The Thicket is a mystery/suspense novel written by American author Joe R. Lansdale. It was released by Mulholland Books on September 10, 2013. The title refers to Big Thicket, a heavily forested area in Southeast Texas. This book was selected by the Library Journal as one of the best historical fiction books of 2013. The trade paperback was issued on 10/14/14 by Mulholland Books.

==Premise==
Jack Parker thought that he had already seen his fair share of tragedy. His grandmother was killed in a farm accident when he was barely five years old. His parents have just succumbed to the smallpox epidemic sweeping turn-of-the-century East Texas—orphaning him and his younger sister, Lula.
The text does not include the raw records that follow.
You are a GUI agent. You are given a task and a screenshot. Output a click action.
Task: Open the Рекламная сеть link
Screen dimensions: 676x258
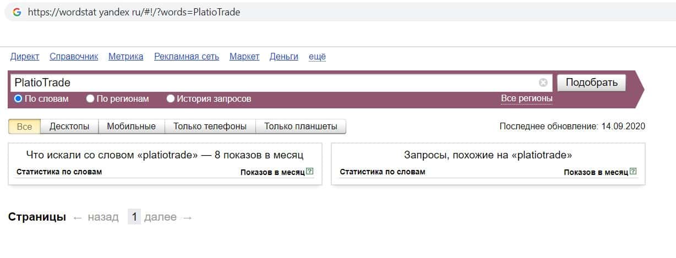tap(187, 56)
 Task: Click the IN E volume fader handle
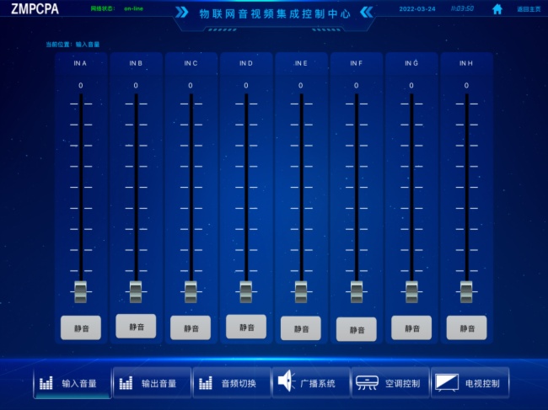tap(301, 291)
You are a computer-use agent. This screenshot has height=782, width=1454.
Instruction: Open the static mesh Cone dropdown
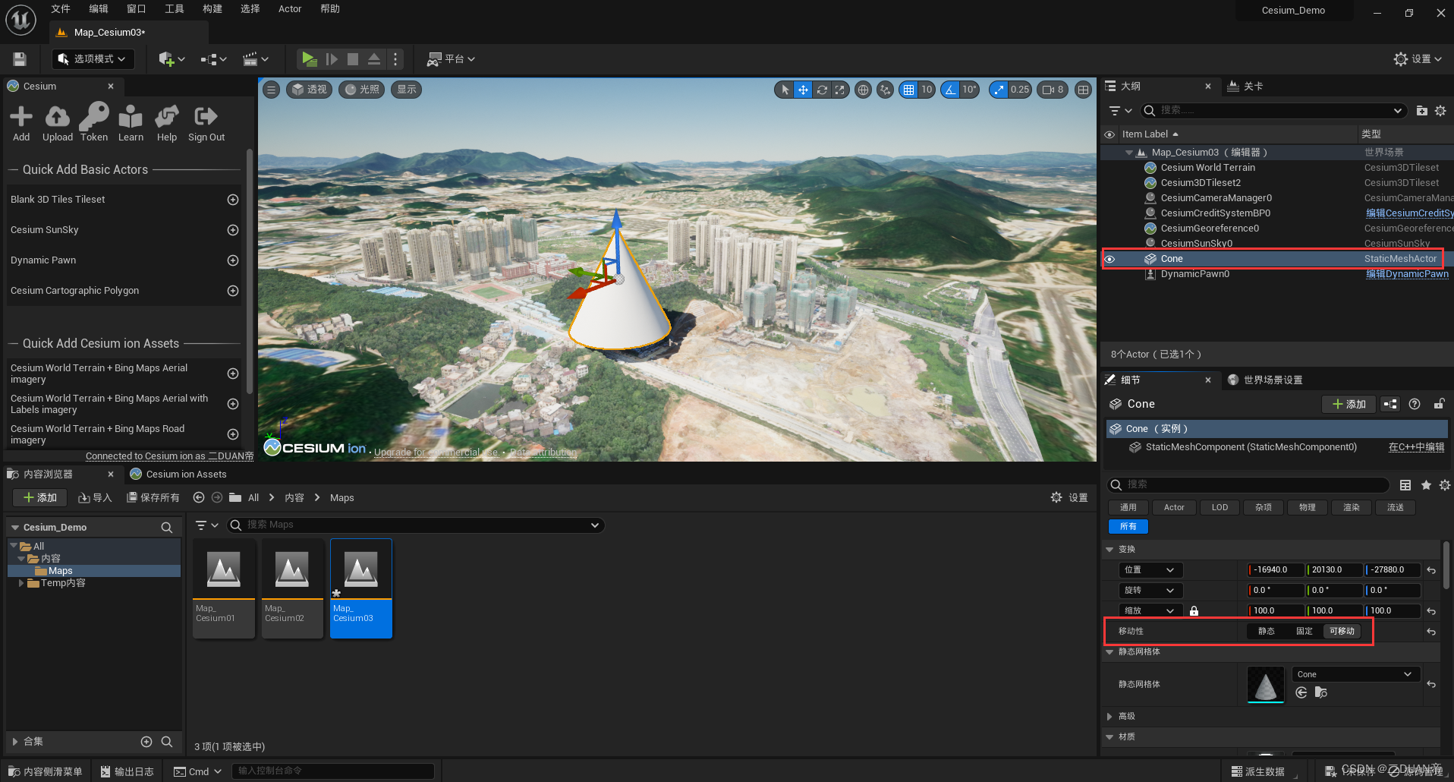[x=1355, y=674]
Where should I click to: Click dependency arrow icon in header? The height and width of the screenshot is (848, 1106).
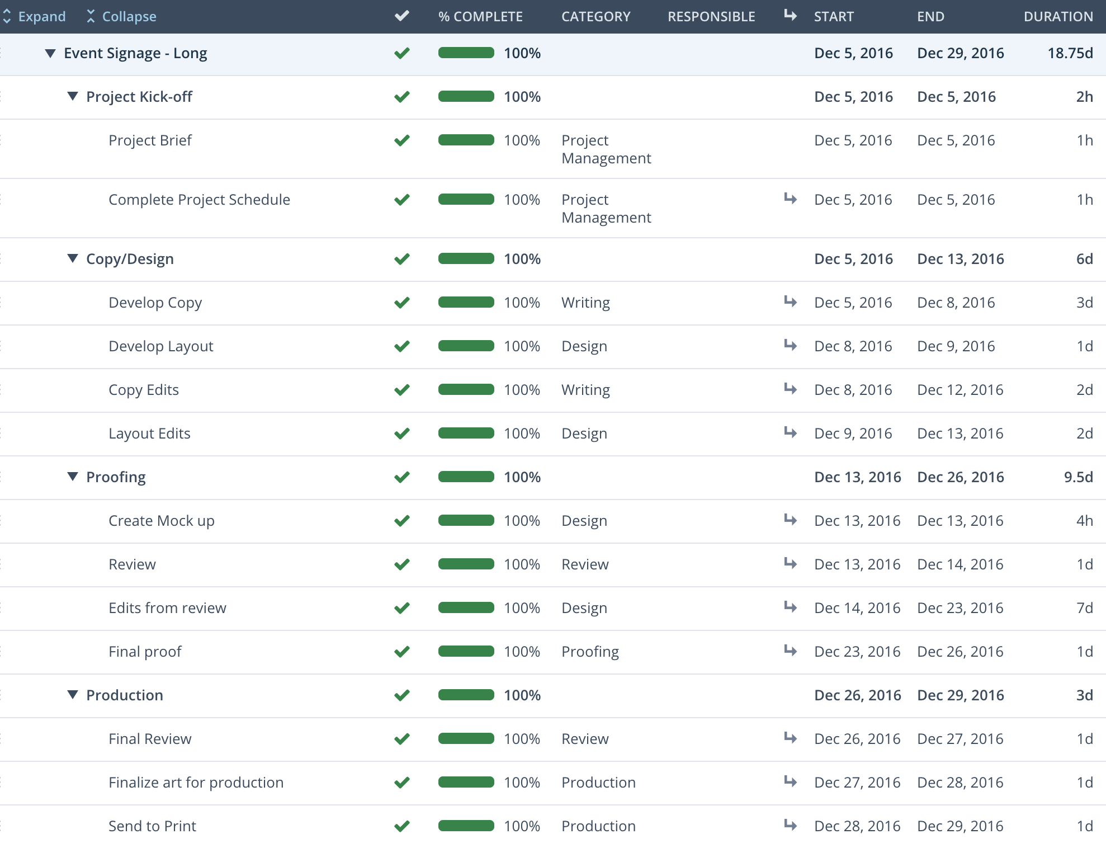(x=790, y=16)
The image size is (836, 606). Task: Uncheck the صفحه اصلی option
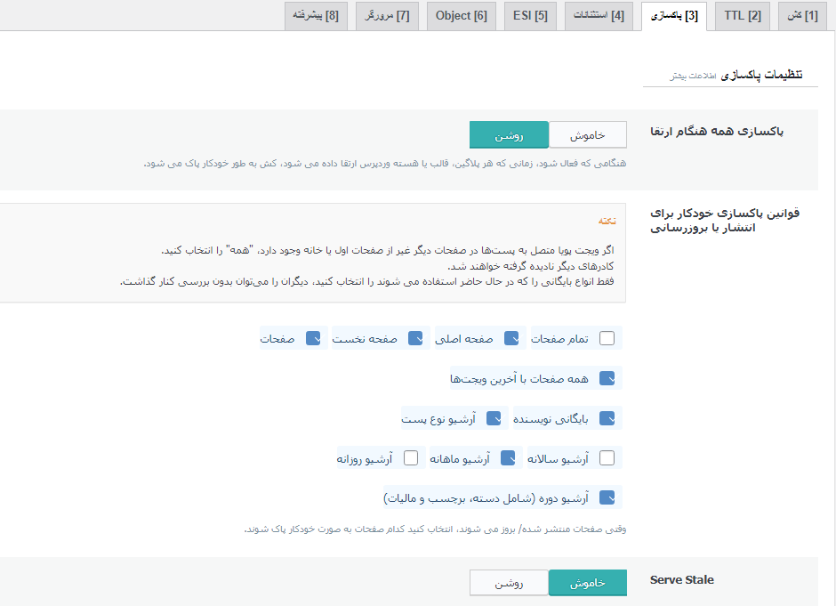tap(511, 338)
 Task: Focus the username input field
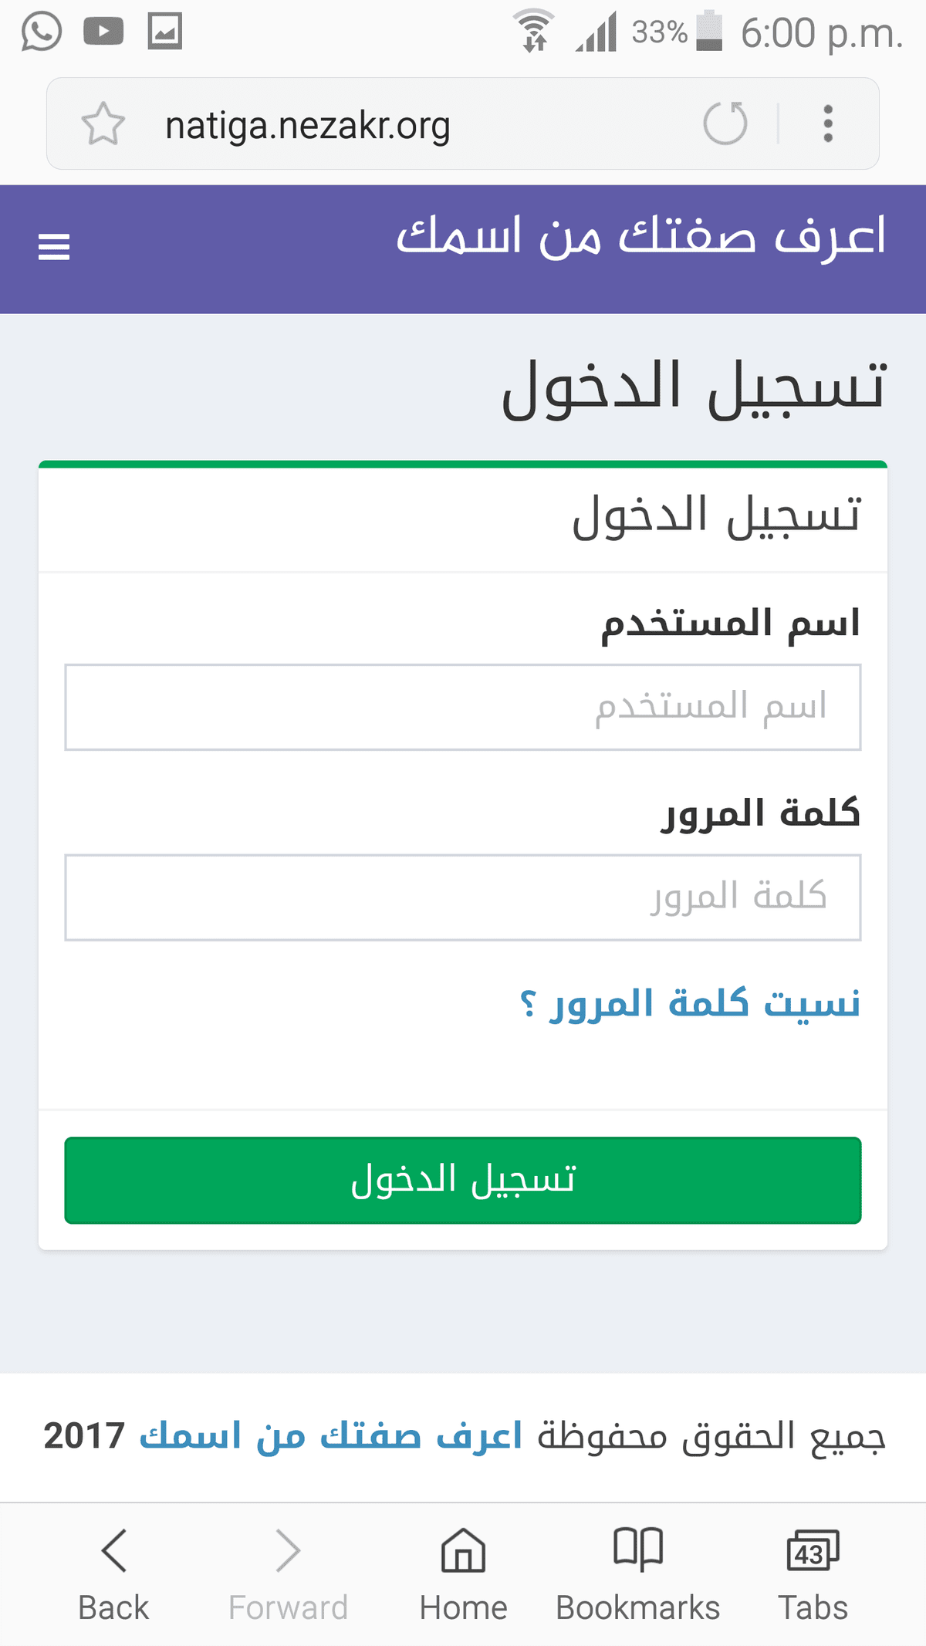463,707
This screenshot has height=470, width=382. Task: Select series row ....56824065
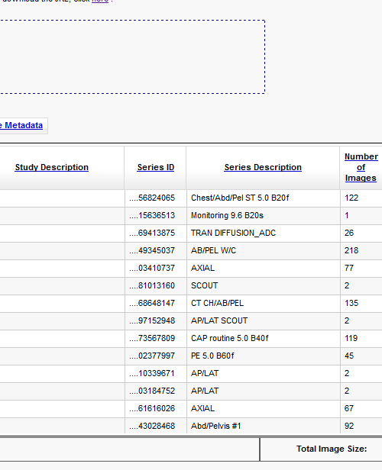191,198
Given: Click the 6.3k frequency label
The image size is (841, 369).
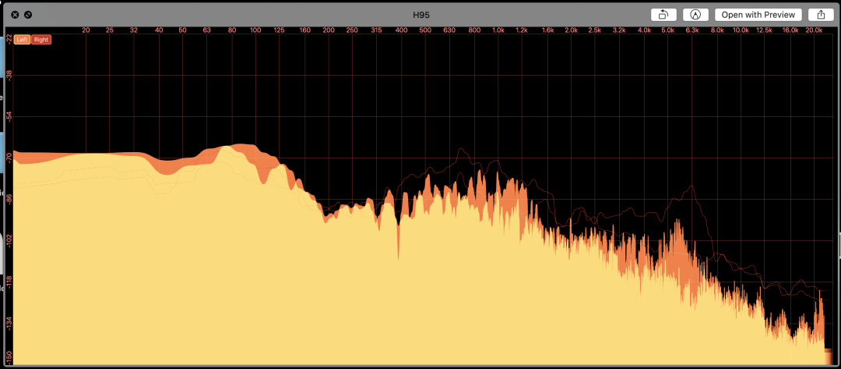Looking at the screenshot, I should 692,30.
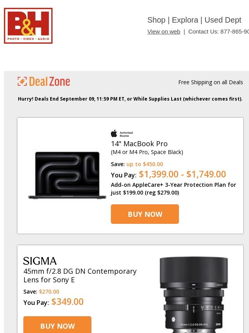Image resolution: width=249 pixels, height=333 pixels.
Task: Click the Apple Authorized Reseller logo
Action: [x=122, y=134]
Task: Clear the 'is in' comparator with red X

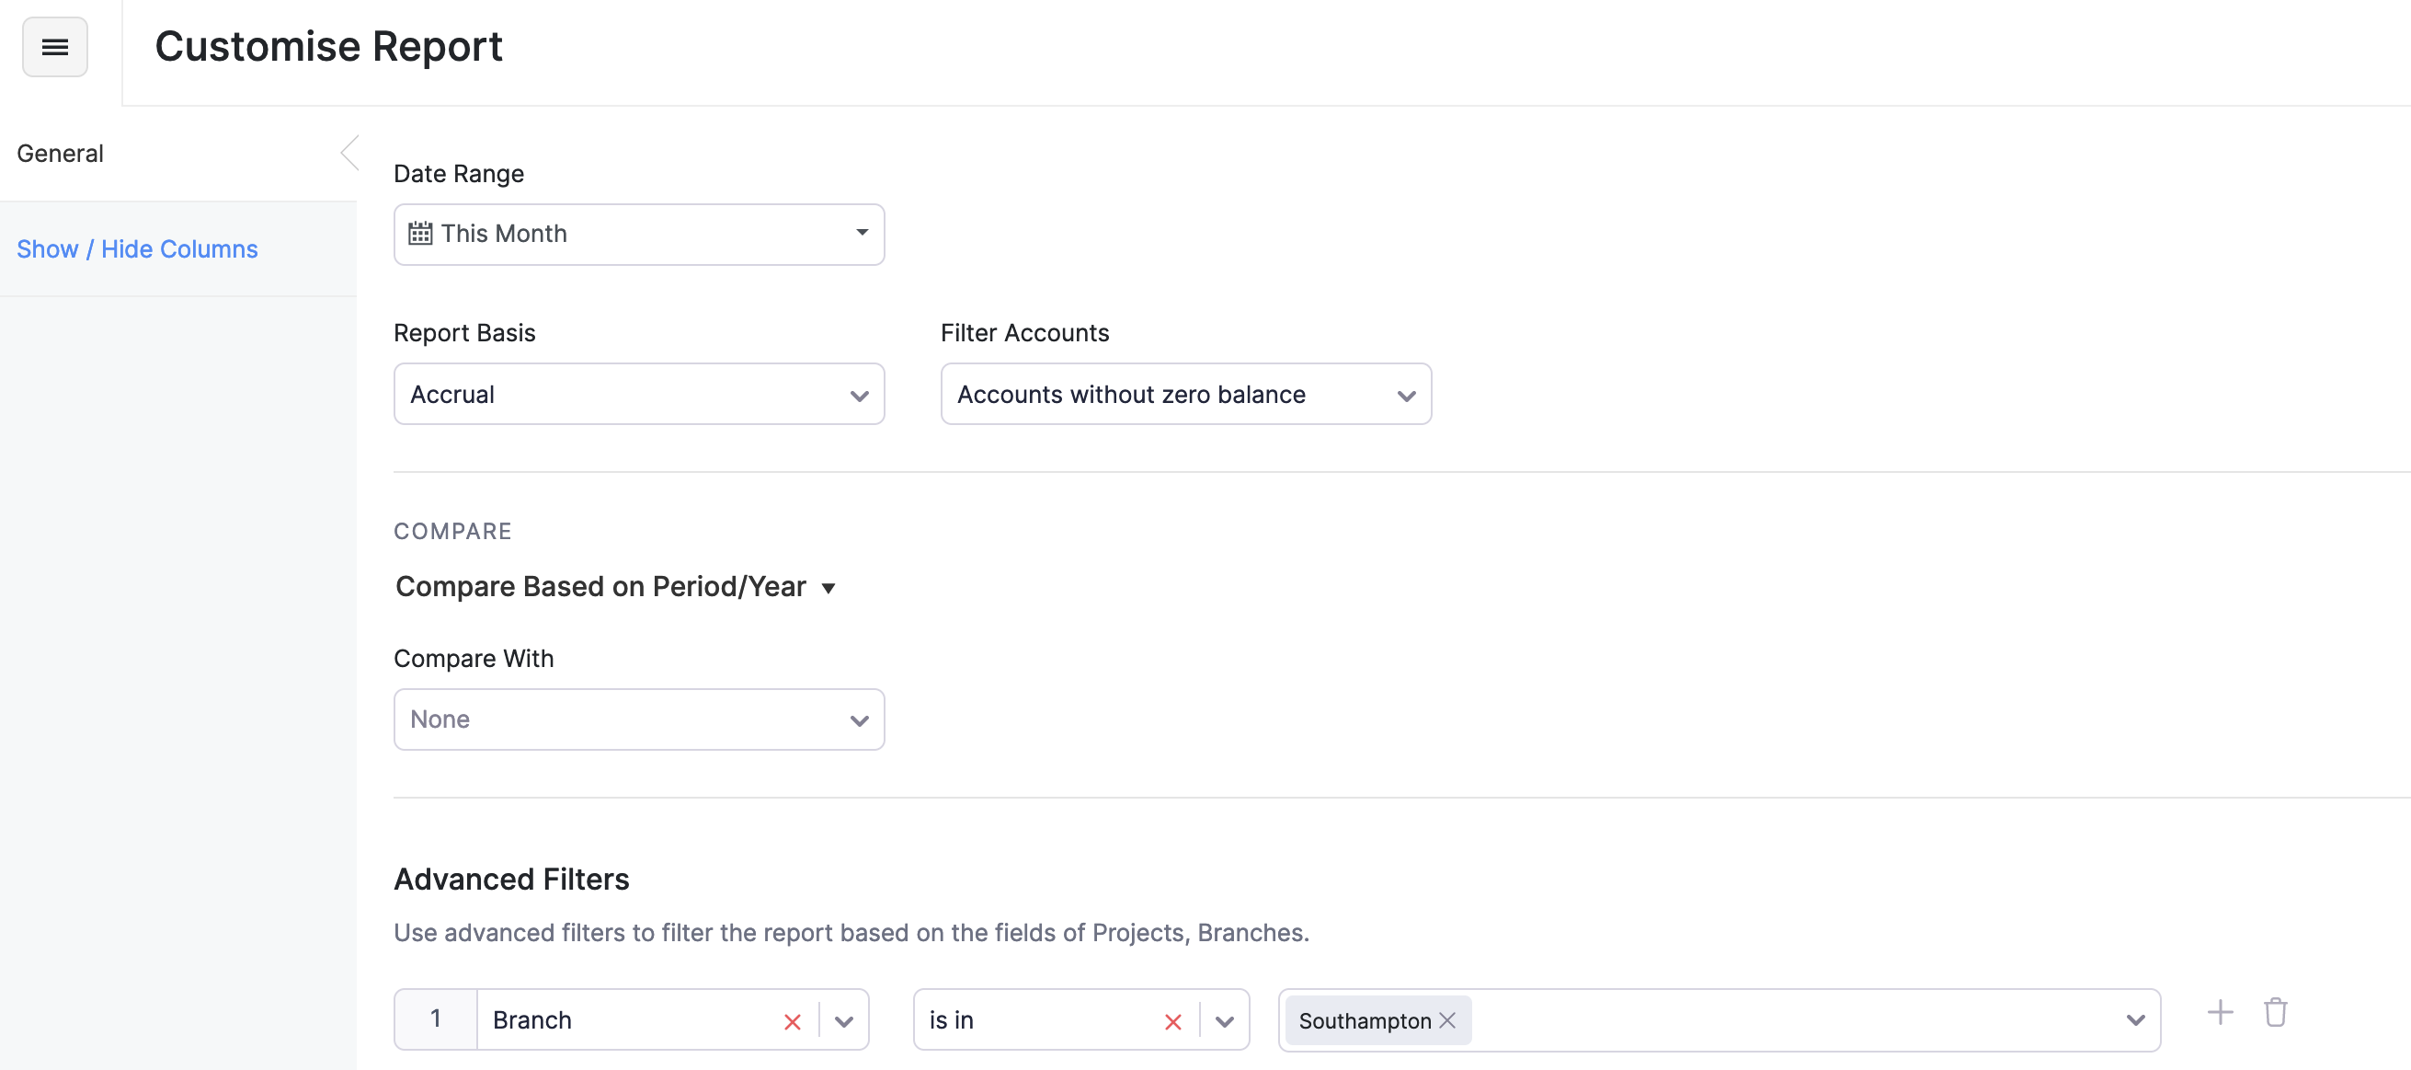Action: click(1172, 1021)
Then a travelling group of bank robbers murder Jack's grandfather and kidnap his sister. So Jack enlists the only people he can: a bounty hunting dwarf named Shorty, a grave-digging son of an ex-slave named Eustace, and a street-smart woman-for-hire named Jimmie Sue who has come into some very intimate knowledge about the bandits. Together the rag-tag group trail the group of criminals into the Big Thicket where they hope to rescue Lula and collect the bounty on the heads of the bandits. Soon they discover that these are not your run of the mill bank robbers. They are vicious and sadistic killers and the prospect of rescuing Lula unharmed looks bleak.

==Film adaptation==

In 2014, it was announced that Gianni Nunnari was set to produce a film adaptation of The Thicket with Peter Dinklage set to star as Shorty.

In April 2019, Elliott Lester signed on to direct the film with Chris Kelley writing the screenplay.

In February 2020, Sophia Lillis, Noomi Rapace & Charlie Plummer joined the cast.

In March 2023, Juliette Lewis, Esmé Creed-Miles, Levon Hawke, Leslie Grace, Gbenga Akinnagbe,  Macon Blair, James Hetfield, Ned Dennehy, Andrew Schulz, and Arliss Howard joined the cast with Lewis, Hawke, and Creed-Miles replacing Rapace, Plummer, and Lillis, respectively.